Или превентивные меры, кажется, так пишут в постановлениях на зачистку. И страшно, жутко… он ведь однажды умер уже… и Евдокия вместе с ним умерла. Но теперь жива… оба живы… и значит, так Богам угодно, а с Богами людям нельзя спорить.
Ее аргументы — пустые слова, которые и сказать-то некому, потому что в этом деле Евдокию спросят последней и… и спросят ли?
…четвертые сутки.
…а сон все-таки приходит, Евдокия знает, что рожден он Аленкиной силой, той, непривычной, проснувшейся в доме, которая и саму Аленку делает чужой. Но если попросить, то сестра отступит.
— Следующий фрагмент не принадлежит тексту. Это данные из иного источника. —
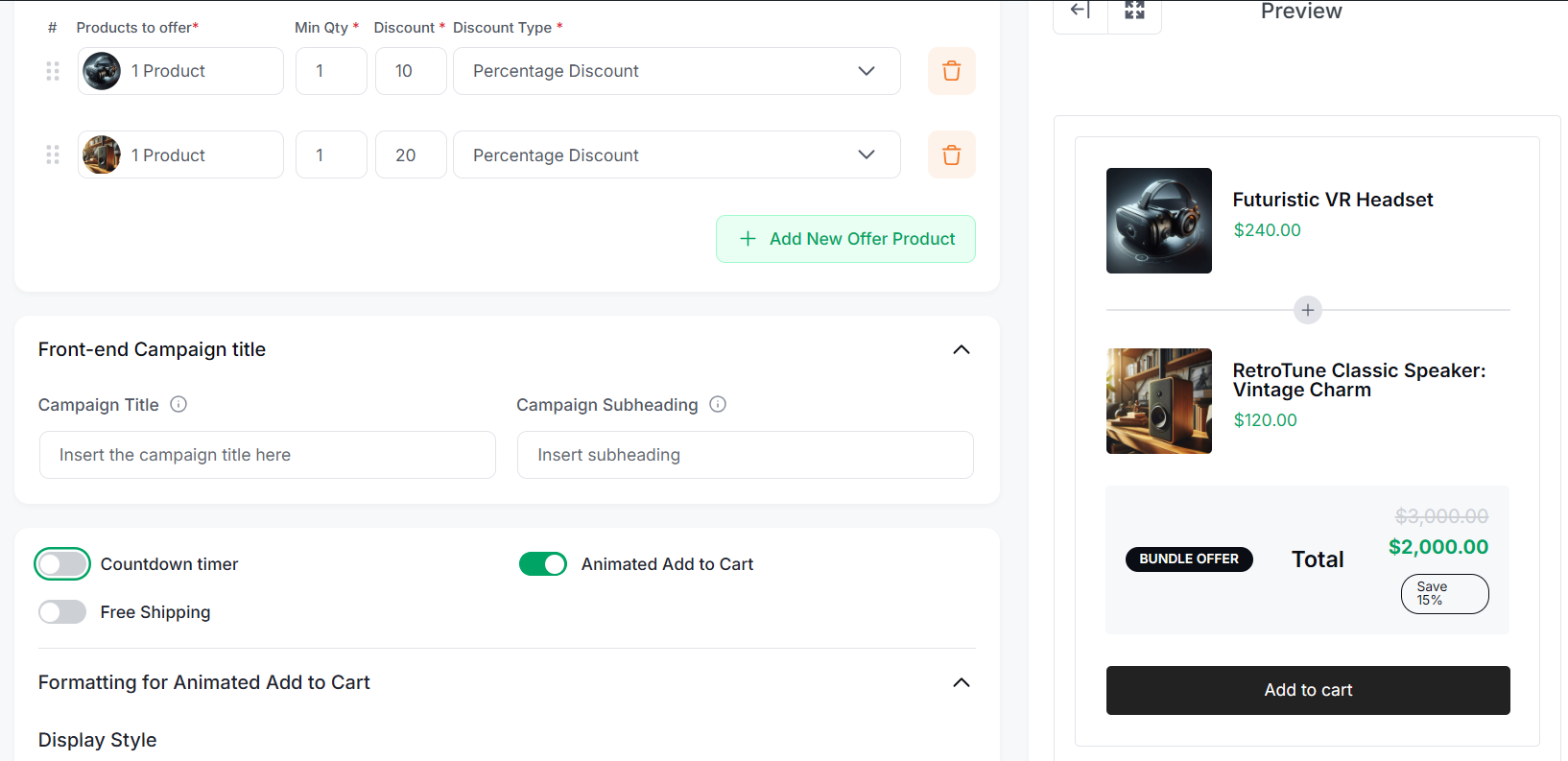Open the Campaign Subheading info tooltip
This screenshot has width=1568, height=761.
click(718, 404)
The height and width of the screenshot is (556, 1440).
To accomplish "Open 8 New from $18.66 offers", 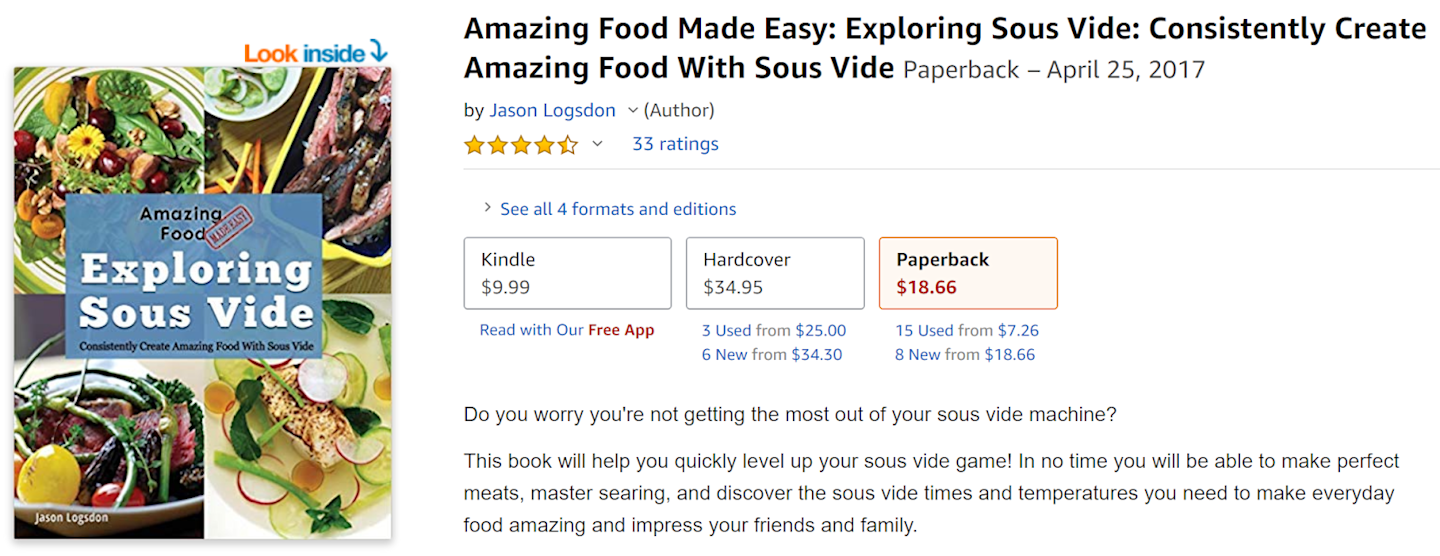I will 965,354.
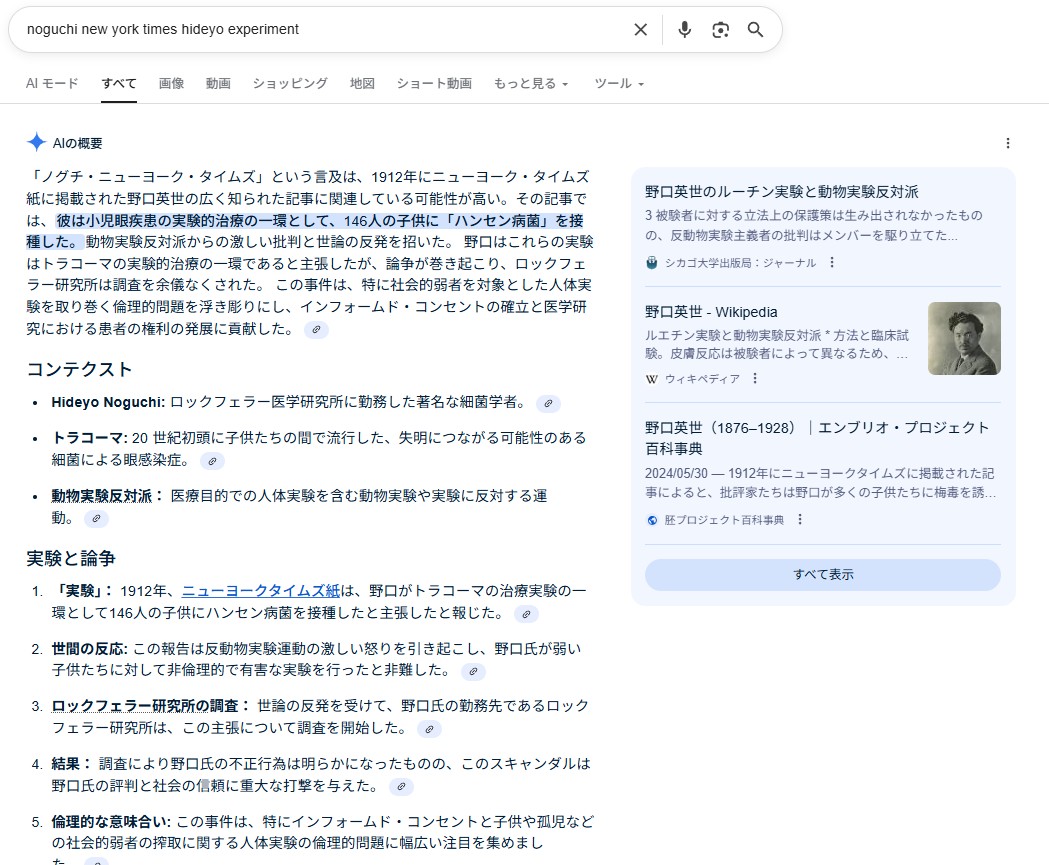Open more options for シカゴ大学出版局 source
The image size is (1049, 865).
(x=831, y=263)
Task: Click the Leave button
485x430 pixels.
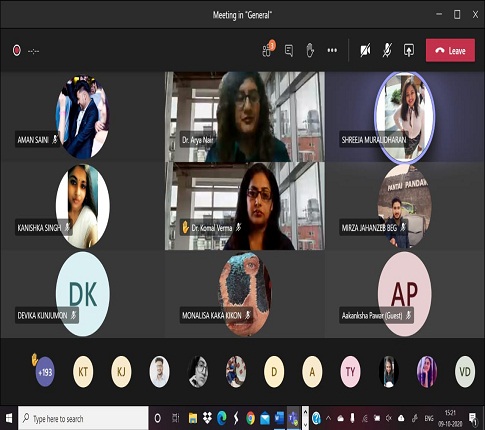Action: point(450,50)
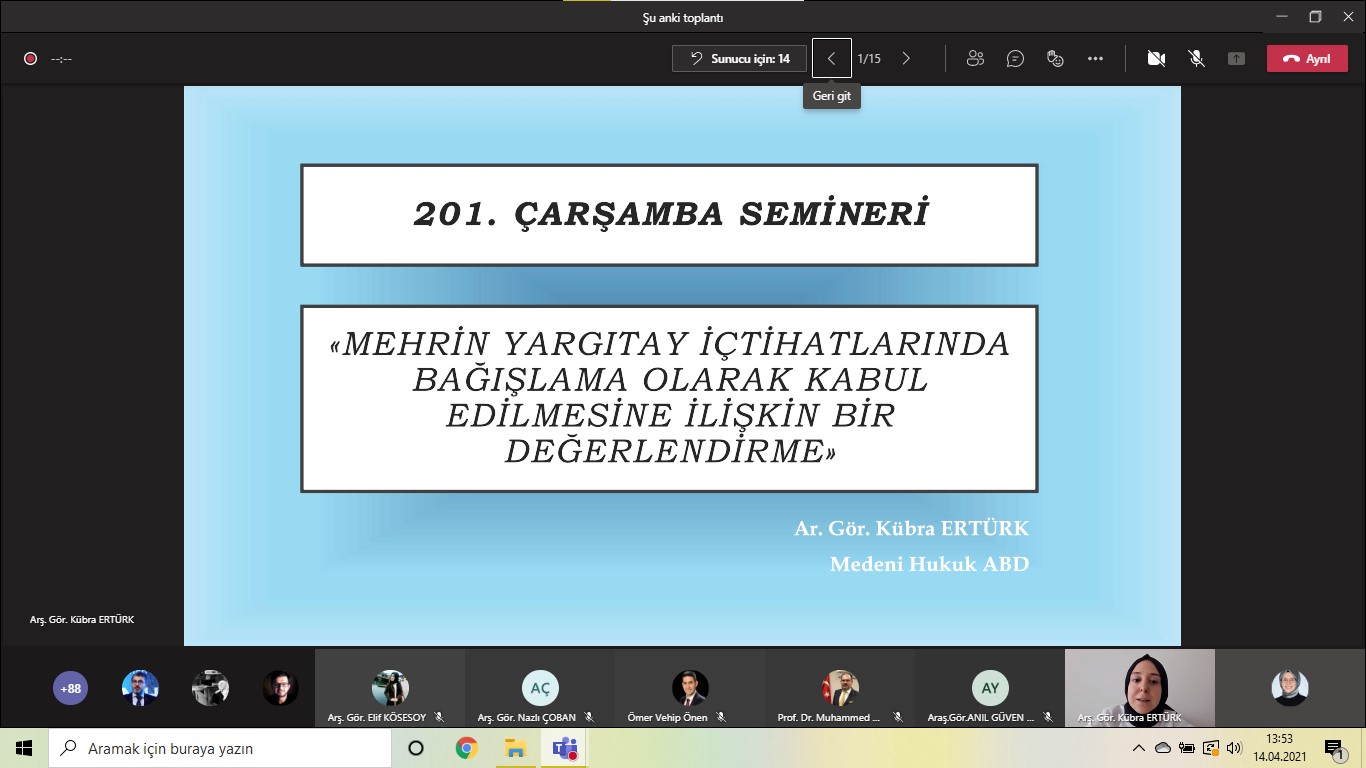Go to next slide with forward arrow
Viewport: 1366px width, 768px height.
[906, 58]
Евдокия не просит, там, в душном забытьи, время пойдет иначе.
Она падает в темноту с привкусом лимона и мяты, со слабым запахом шерсти. Падение длится и длится, Евдокия очень устает падать, и от усталости, верно, начинает вспоминать.
День первый.
Рассвет. И дверь, которая рассыпается прахом. Белесое небо с седыми нитями облаков. Острый живой запах травы…
Наследник престола садится на порог, вытягивает какие-то несоразмерно длинные ноги и зевает широко, мрачно.
— А все-таки жизнь — чудесная штука, дамы… вы не находите?
Ему не отвечают.
Эржбета садится на ступеньки, а Габрисия — рядом с ней, обнимает за плечи, словно утешая. Или сама утешаясь. Мазена держится в стороне, на ногах, ибо гордость Радомилов мешает ей быть вместе со всеми, но во взгляде ее — глухая тоска.
И Евдокии жаль Мазену.
Какой смысл в гордости, если нельзя быть счастливым?
— Солнце, — говорит Себастьян и, тронув за плечо, просит: — Отвернись. Не надо, чтобы ты это видела.
Солнце.
И время луны иссякло. Сама она, белая, блеклая, еще виднеется, висит бельмом в мутном глазу неба… но пора…
Страх колет: сумеет ли Лихо вернуться?
Не тогда, когда она смотрит.
Она стоит, глядя на стену, покрывшуюся узором трещин, выискивает в них знаки судьбы, пытается прочесть свое будущее, несомненно, счастливое.
Как иначе?
Никак.
— Ева? — этот голос заставляет сердце нестись вскачь. — Ты…
— Я…
Он почему-то мокрый весь.
И голый.
И Аленка отворачивается, только острые уши краснеют. Себастьян же, смерив брата взглядом, говорит:
— Уж извини… я и сам почти… но могу подъюбником поделиться.
— Делись, — Лихо на предложение столь щедрое соглашается. — Ева, ты…
— Со мной все хорошо…
Мокрый и горячий… волосы растрепались, рассыпались по плечам, на которых блестят капли пота. И дышит тяжело, с перерывом. Сердце же бьется быстро-быстро.
— С нами все хорошо… будет.
Она обнимает его, неловко, но… как умеет, и плевать, что смотрят.
— Конечно, — дрогнувшим голосом отвечает Лихо. — С нами все будет хорошо…
…знал?
Понимал. Он, и Себастьян, который отвернулся, кулаки стиснув… и Аврелий Яковлевич… и наверное тот, другой, неприметный ведьмак, устроившийся у черного камня. Он сидел, скрестив ноги, сгорбившись, и глядел на людей искоса, точно не ждал от них не то, что благодарности, но и вовсе ничего хорошего. Когда и откуда появилась королевская гвардия, Евдокия так и не поняла.
— Ева, мне пора, — сказал Лихо и, наклонившись, поцеловал в макушку. — Мне придется… исчезнуть… ненадолго.
— Куда?
— Бес за тобой присмотрит, только… — Лихо наклонился к самому уху. — Если начнет приставать, то ты его канделябром… он очень впечатлился…
— Да?
— Да…
Наверное, следовало вцепиться в него и не отпускать.
Плевать на гвардию, и на генерал-губернатора, ныне облачившегося в цивильный костюм, который смотрелся на нем нелепо. Плевать на то, что существуют правила и протоколы. Плевать на медикуса с его каплями, и на ведьмака, который точно знал, что Лихо не опасен, но ничего не сказал.